Marc, Lucien y Mathias se separaron en el metro, y cada cual se dirigió a su destino. Esa noche, Louis acompañaba a Mathias a la calle del Soleil. Asaltados por la duda, el día anterior habían vuelto a examinar, a petición de Marc, el poema y el callejero de París, pero habían reafirmado su veredicto. Sería la calle de la Lune, la calle del Soleil o, como mucho, la calle del Soleil d’Or. Lucien se inclinaba siempre por la calle de la Lune, admitiendo que la luna pudiera ser percibida como el sol de la noche, o sea como el Sol de azabache, puesta que daba luz. Louis le daba la razón, pero Marc dudaba. La luna, objetaba, sólo brilla por el reflejo de la luz, sólo es un planeta muerto, es la antítesis de un sol. Lucien rechazaba el argumento. La luna da luz, y punto. No había mejor candidato que ella para el papel de Sol de azabache.
Durante el trayecto en metro, Marc leyó el poema del cartel colgado al fondo del vagón, una pequeña variación sobre las espigas de trigo en la que no encontró ningún anuncio del destino para su uso personal. Rumiaba con desazón la hipótesis de Louis y de las tabas metálicas. Había muchas posibilidades de que el Alemán tuviera razón, y eso a Marc lo disgustaba. Porque entonces, todo convergía hacia Clément. Su pasión por el juego, su costumbre —poco usual— de las tabas, los cinco astrágalos que llevaba a todas partes en su bolsa, su talento para manipularlos, y su carácter crédulo, sin duda supersticioso; y eso sin contar los cargos que pesaban contra él y que todos fingían ignorar desde hacía diez días.
Marc cambió de línea, arrastrando los pies. Había tomado cariño al imbécil y estaba consternado. ¿Y quién podía garantizar, en el fondo, que fuera tan imbécil? ¿Y qué significaba exactamente «imbécil»? A su manera, Clément no carecía de inteligencia. Ni de otras muchas cosas. Era músico. Era hábil. Era atento. En menos de dos días había captado todo el arte de la recomposición de los sílex, y no era ninguna tontería. Pero nunca había oído el poema, Lucien lo había asegurado. ¿Y si Clément había sido lo bastante astuto como para engañar a Lucien?
Marc se subió al metro y se quedó de pie, agarrado a la barra de supervivencia, la misma a la que se aferran cada día tres mil manos de pasajeros para no romperse la crisma. Marc siempre se había preguntado por qué los vagones no tenían más de dos barras. Pero no, sería demasiado fácil.
Dos barras.
Dos jugadores de tabas.
Clément y otro. ¿Por qué no? Clément no estaba solo en el mundo, caray. Podía haber incluso miles de jugadores de tabas en París.
No, miles seguro que no.
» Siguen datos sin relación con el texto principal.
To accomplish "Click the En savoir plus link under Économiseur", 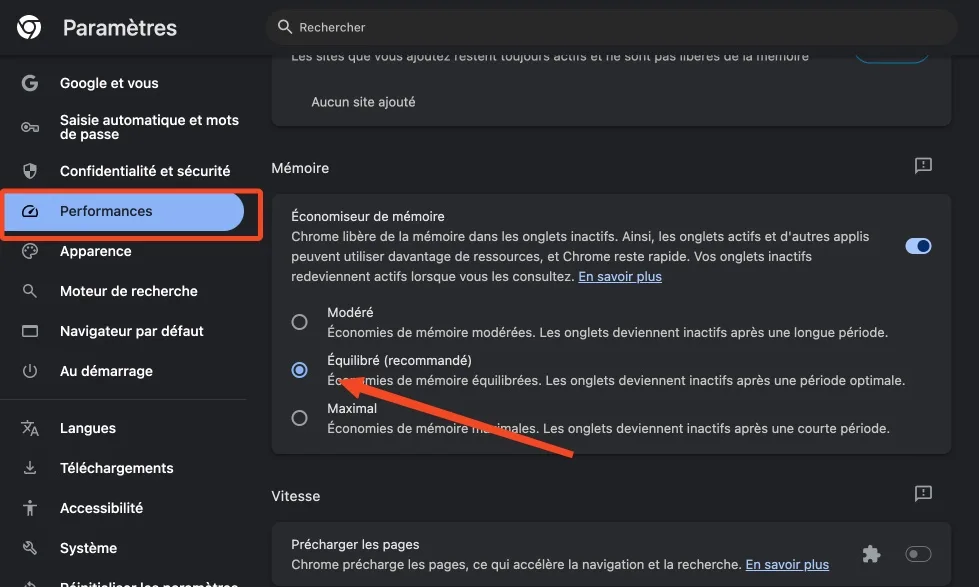I will 619,276.
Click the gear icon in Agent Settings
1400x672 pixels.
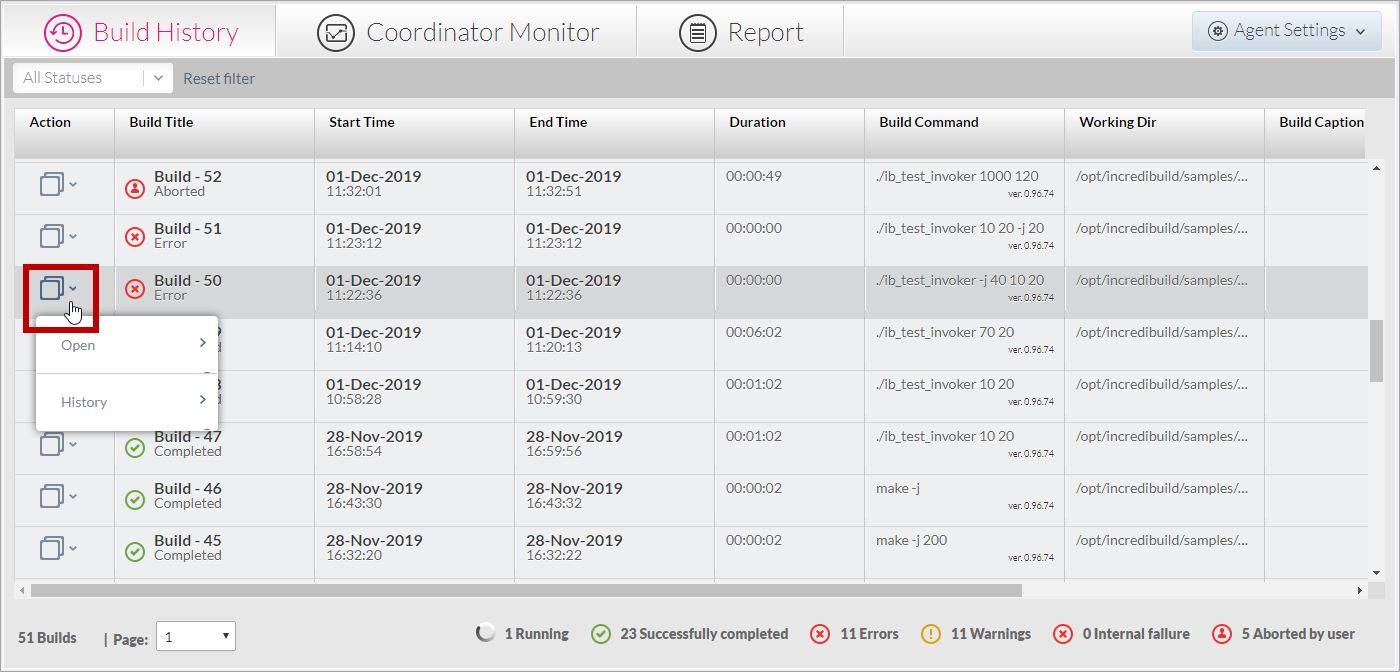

Era un juego inusual y anticuado. Pero Marc no necesitaba miles de jugadores, quería dos, sólo dos, Clément y otro.
Marc frunció el ceño. ¿El Podadera? ¿Podía el Podadera jugar a las tabas? No las habían visto en su zurrón, ni en su cabaña, pero ¿qué demostraba eso? ¿Y ese viejo cerdo de Clairmont?
Marc sacudió la cabeza. ¿A santo de qué iban a jugar esos dos tipos a las tabas?
Pues claro, tenía su lógica. Habían vivido todos juntos, puñeta, en la época del instituto de Nevers… Y un juego es algo que se aprende, que se extiende, se comparte… Era verosímil que los dos jardineros y el viejo Clairmont jugaran a las tabas en una mesa, por la noche en casa de uno u otro. Clément les habría enseñado a jugar, así de simple. Y él…
Y él…
Marc se quedó inmóvil, aferrado a la barra de supervivencia.
Salió del metro un tanto aturdido y se dirigió con paso vacilante a la calle del Soleil d’Or.
Y él, Clément…
Marc ocupó su puesto en la esquina, contra una farola. Durante más de una hora vigiló ciegamente a los transeúntes, dando vueltas alrededor de la farola, apoyándose unos minutos, antes de reanudar su ronda, yendo y viniendo en un radio de cinco metros. Sus pensamientos estaban apelotonados como puños, y él se esforzaba en plancharlos como las faldas de la señora Toussaint.
Porque, en fin, Clément tenía que…
A las nueve, Marc abandonó su farola, dio bruscamente media vuelta y echó a correr por la avenida Vaugirard, acechando el vaivén de los coches. Localizó un taxi libre y se precipitó hacia él agitando los brazos. Y, por una vez, su mano se reveló eficaz. El coche paró.